Exercise brief:
Copy, exactly and without additions, every line in the records below from the one holding "Task: Click the Pump.fun pill icon" through the one holding "How do I perform: Click the Cling!", both ends included.

Source data
>>>

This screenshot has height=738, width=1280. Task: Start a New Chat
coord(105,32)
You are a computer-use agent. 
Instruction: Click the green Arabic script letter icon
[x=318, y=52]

<<<
>>>

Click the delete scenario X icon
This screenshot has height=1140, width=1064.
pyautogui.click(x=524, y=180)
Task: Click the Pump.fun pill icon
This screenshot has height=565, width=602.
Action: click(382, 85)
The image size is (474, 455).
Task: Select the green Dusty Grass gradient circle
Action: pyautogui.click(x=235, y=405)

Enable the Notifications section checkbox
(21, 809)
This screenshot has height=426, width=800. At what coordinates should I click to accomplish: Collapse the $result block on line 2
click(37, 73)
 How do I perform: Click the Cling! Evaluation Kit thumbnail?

<<<
>>>

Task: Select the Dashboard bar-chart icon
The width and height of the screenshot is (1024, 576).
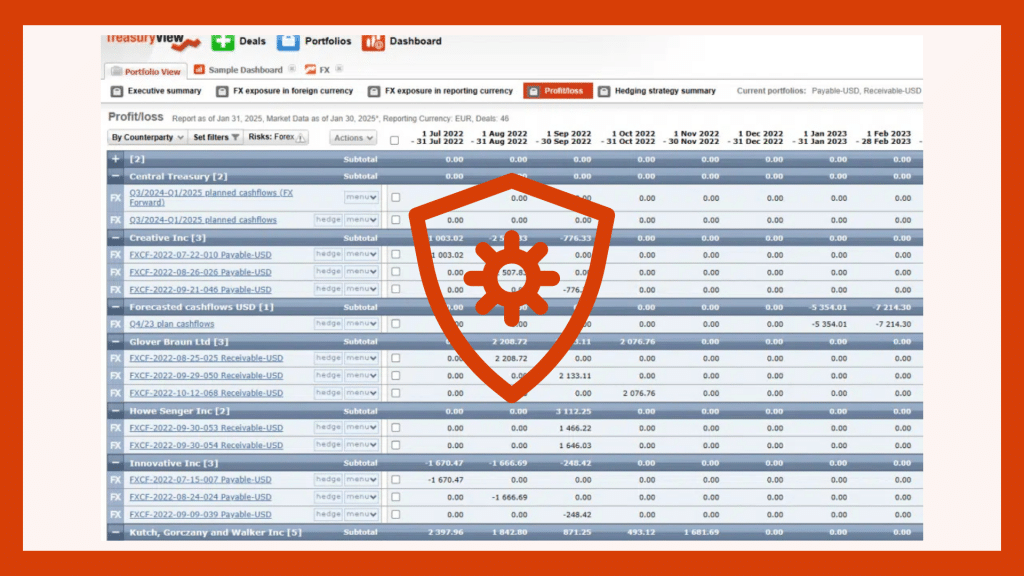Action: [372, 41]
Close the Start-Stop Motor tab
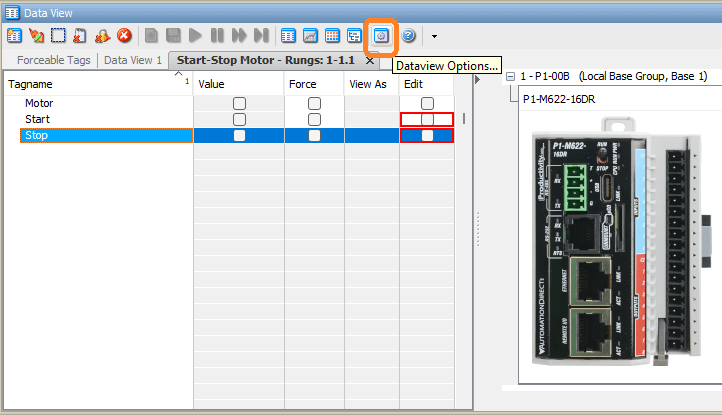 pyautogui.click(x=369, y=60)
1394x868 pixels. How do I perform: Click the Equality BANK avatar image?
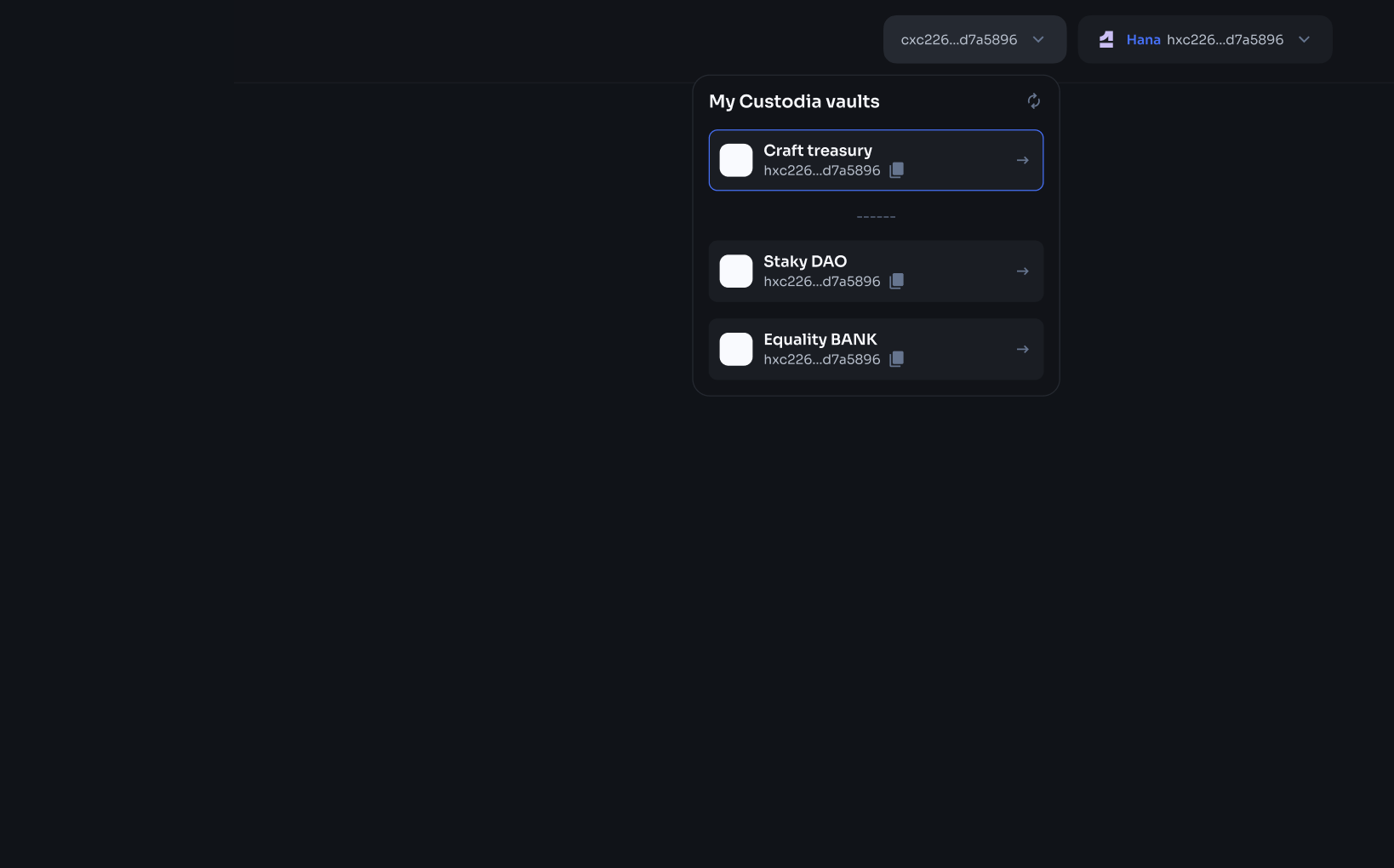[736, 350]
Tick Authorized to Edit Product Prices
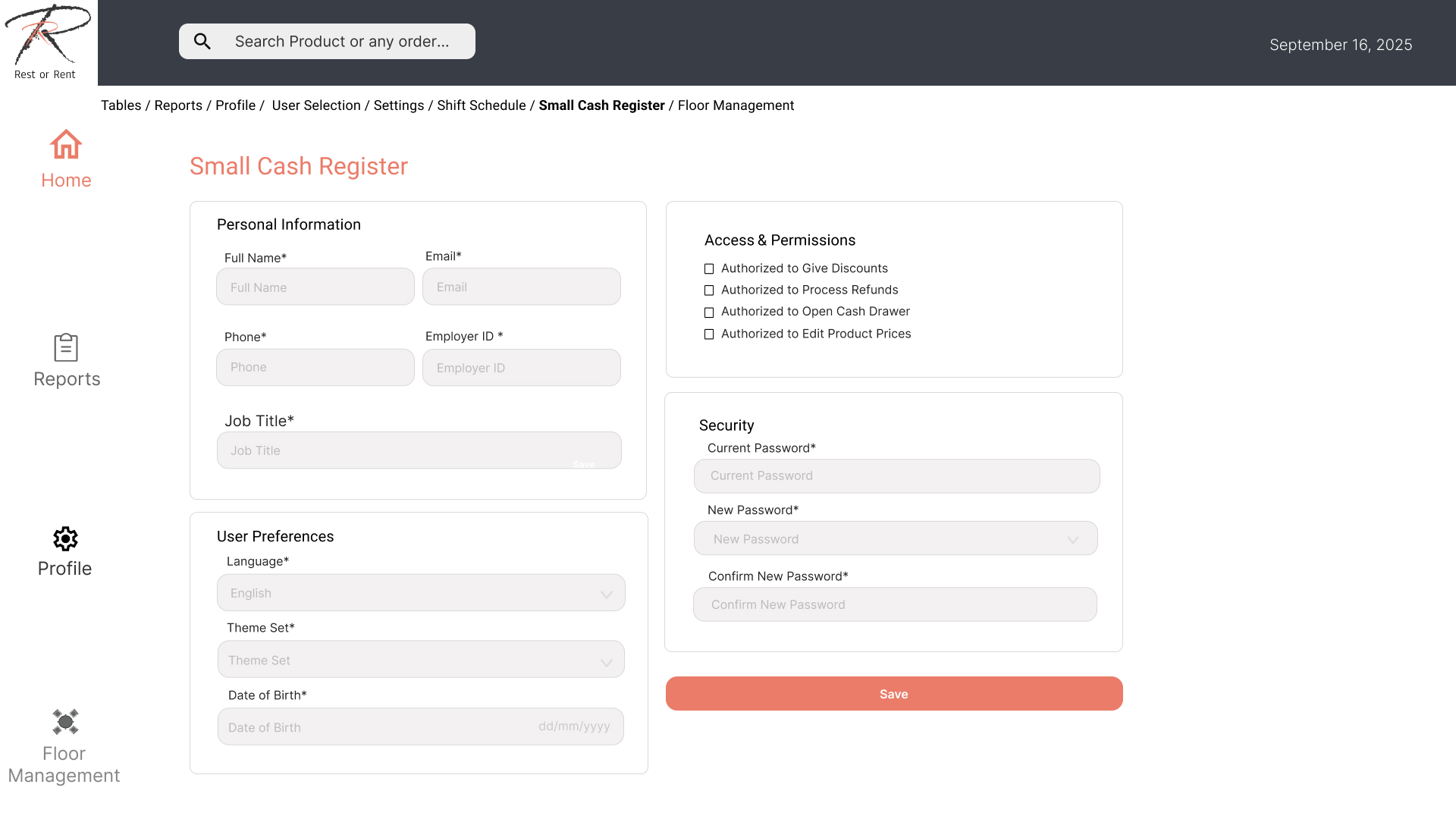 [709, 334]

<<<

Task result:
Task: Click the Pump.fun pill icon
This screenshot has height=565, width=602.
Action: click(382, 85)
The image size is (474, 455).
Task: Select the green Dusty Grass gradient circle
Action: pyautogui.click(x=235, y=405)

Enable the Notifications section checkbox
(21, 809)
This screenshot has height=426, width=800. At what coordinates should I click to accomplish: Collapse the $result block on line 2
click(37, 73)
 How do I perform: Click the Cling! Evaluation Kit thumbnail?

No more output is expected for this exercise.